AIM OF THE EXERCISE: How many lines of the material below contain the word "Select", matching case exactly? Give only the number.

AVAILABLE RECORDS:

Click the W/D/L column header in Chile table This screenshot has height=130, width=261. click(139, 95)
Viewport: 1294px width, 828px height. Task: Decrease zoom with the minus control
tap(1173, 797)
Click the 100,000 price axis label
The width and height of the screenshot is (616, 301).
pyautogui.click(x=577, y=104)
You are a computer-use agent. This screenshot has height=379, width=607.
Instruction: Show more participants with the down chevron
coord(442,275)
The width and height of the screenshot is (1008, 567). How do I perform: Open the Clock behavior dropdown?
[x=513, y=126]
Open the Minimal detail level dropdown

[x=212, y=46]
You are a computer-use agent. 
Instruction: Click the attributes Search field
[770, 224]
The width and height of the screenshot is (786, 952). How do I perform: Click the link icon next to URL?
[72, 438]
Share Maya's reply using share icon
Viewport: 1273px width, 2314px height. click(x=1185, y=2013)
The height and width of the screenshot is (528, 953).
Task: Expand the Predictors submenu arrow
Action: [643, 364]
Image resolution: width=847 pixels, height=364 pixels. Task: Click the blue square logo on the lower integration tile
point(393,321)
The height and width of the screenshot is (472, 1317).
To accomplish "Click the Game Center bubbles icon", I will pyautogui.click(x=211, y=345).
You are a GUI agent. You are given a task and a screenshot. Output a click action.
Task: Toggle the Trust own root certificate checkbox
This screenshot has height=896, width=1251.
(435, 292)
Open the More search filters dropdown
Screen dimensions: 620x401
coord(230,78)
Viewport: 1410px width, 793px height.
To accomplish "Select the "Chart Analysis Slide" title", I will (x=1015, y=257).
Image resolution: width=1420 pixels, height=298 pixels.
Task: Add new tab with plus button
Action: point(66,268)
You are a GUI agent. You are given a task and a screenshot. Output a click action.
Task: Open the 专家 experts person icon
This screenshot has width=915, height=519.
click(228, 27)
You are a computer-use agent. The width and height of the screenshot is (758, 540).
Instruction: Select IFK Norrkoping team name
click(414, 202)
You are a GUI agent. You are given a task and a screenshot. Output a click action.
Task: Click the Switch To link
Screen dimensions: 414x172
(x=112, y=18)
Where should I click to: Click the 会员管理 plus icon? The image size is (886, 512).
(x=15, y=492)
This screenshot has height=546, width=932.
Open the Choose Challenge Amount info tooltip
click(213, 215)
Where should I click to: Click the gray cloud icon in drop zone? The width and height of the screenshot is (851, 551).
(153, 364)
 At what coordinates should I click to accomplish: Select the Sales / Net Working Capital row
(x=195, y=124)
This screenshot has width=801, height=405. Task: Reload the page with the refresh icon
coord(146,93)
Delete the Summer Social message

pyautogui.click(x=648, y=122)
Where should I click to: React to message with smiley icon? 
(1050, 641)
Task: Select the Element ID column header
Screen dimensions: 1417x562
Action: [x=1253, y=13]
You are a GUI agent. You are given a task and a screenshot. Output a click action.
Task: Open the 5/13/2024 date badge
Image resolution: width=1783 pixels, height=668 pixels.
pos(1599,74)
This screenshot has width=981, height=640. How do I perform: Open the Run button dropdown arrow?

CORRECT ANSWER: 4